Cimply Putting It…
Busy month ahead? Try being amplius! The story is told that one day Michelangelo, the great Italian sculptor, painter, architect, and poet, entered his studio that was full of prospective artists. He examined the canvases of his pupils. A few he complimented. He advised some to keep their day jobs. Finally he came to his star disciple. The man was working on a small canvas. Across the picture, he wrote the Latin word “amplius”. It means “larger”. The maestro felt his pupil was playing it safe. He was not working up to his capacity. He wanted him to start all over again.
It’s a new month—and from what I hear from many of you, it is a busy month. There are lots of things to go to and to get done—graduations, weddings, Mother’s Day, etc. Many people have felt it: felt the strain of life that is a whir of activity, the tension of countless jobs piled on one another, the exhaustion of going to bed without having had a real break during the day to allow oneself to relax and clear one’s mind of all the concerns, plans, worries, and things to be done.
I don’t know why the pace of life seems to have accelerated beyond that which we normally experience when the snow finally melts and the grass begins to green. Whatever the reason may be for all the hustle and bustle, it does seem to be a reality that we are pretty busy.
Sometimes this sort of feeling can enter into our spiritual and religious lives. We can look at our worship and involvement in our Church as being simply another bunch of things that we have to get done. It is not only young people that tell me that they are just too busy to even fit in going to Church, but folks of all ages sometimes express that concern to me.
I know that sometimes coming to Church can give us the feeling that we even have more work to do. I have to pray more, volunteer for this or that, or get involved in a Bible study.
One time in a discussion about the pace of life, a retreat director told me the Chinese proverb that tells the story of a fox that was captured by a tiger. The fox said, “You can’t eat me because the gods have made me the leader of all the animals.” The tiger did not believe the fox, but the fox said, “Follow me and see if any animal challenges me.” The tiger agreed to this and followed directly behind the fox as the fox begin his walk through the forest. To the tiger’s amazement it turned out to be exactly as the fox had said. Not a single animal they encountered challenged the fox. Indeed every animal they met fled in sheer panic. After several such encounters, the tiger finally agreed that the fox was the leader of all the animals and let him go. The moral of the proverb is: it is easy to remove obstacles that oppose us when we have a tiger behind us.
Truly there are many obstacles and dangers in our lives, and there are many drains upon our energies. We do have lots of things to get done. Alone—we can be overwhelmed by them. But the good news is that we are not alone. God is with us on every step of our journey.
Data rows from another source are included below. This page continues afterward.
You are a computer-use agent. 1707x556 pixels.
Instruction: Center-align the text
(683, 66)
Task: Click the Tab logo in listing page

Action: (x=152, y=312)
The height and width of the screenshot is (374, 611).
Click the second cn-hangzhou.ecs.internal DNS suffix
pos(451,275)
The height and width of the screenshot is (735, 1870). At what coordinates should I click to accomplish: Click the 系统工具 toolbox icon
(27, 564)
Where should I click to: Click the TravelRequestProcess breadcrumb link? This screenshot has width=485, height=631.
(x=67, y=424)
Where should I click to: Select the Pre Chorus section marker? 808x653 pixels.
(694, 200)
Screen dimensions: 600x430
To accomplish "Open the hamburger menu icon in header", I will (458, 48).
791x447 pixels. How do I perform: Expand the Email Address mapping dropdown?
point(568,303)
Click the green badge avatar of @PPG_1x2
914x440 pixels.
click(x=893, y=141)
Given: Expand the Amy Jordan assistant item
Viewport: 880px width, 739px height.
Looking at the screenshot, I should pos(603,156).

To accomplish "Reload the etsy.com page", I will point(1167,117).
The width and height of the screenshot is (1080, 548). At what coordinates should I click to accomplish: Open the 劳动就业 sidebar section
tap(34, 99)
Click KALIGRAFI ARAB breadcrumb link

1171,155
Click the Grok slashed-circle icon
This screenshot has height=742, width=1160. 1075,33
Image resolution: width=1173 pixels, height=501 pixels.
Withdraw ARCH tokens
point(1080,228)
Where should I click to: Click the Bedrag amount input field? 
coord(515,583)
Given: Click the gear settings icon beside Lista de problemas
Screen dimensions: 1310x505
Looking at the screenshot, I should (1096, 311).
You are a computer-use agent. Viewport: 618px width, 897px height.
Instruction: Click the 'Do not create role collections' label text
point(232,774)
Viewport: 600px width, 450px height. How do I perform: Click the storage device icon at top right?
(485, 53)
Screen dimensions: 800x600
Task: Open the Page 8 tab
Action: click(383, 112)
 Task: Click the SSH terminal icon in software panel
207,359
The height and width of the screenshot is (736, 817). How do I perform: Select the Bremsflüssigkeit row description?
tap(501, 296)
Scientists tell us that we leave this world with large portions of our brains woefully undeveloped. The same may be true of our spirits. Spiritually we are capable of being more interesting Christians than we are. Had we the chutzpa, we could become spiritual masterpieces. Jesus is probably tempted to write the word “amplius” over our lives. Our spiritual canvases are too small. We are capable of much more in our spiritual lives.
It is so easy for us to be too busy. We get tired out and find ourselves hungering for peace. But God, for some reason or another, has led you here today. Here you will find again, food for your journey. Here there is what your spirit needs—a time of rest, a time of strengthening in the presence of the Lord, and God’s people.
Once there was a woman whose happiness was shattered by the loss of her brother. Torn by anguish, she kept asking God, “Why?” But hearing only silence, she set out in search of an answer. She came upon an old man sitting on a bench. He was crying. He said, “I have suffered a great loss. I am a painter and I have lost my eyesight.” He too was seeking an answer to the question, “Why?” He took the woman by the arm and walked with her. They found a young man walking aimlessly. He had just lost his wife to another man. He joined them in their search of an answer to the “Why?” question. Shortly they came upon a young mother who lost her baby. She joined them, but still no answer. Suddenly they came upon Christ. Each confronted Him with their question. But Christ gave no answer. Instead, Christ began to cry. He said, “I am bearing the burden of a woman who lost a brother, a girl whose baby has died, a painter who has lost his eyesight, and a young man who has lost the love of his life.” As Christ spoke, the four moved closer and embraced each other. Christ spoke again saying, “I cannot prevent pain, I can only heal it.” “How?” asked the woman. “By sharing it,” Christ said.
Yes it is a busy time of year, and much, if not all of what we are doing needs doing, but these busy times need not drain us.
We thank you God, that when we wander, you seek us out; that when we stumble and fall, you lift us up; and when we feel lost you call us by name.
Thank you God for writing “amplius” on our canvas when we think we are getting too busy. It reminds us that you love us and want us to feel that love from you.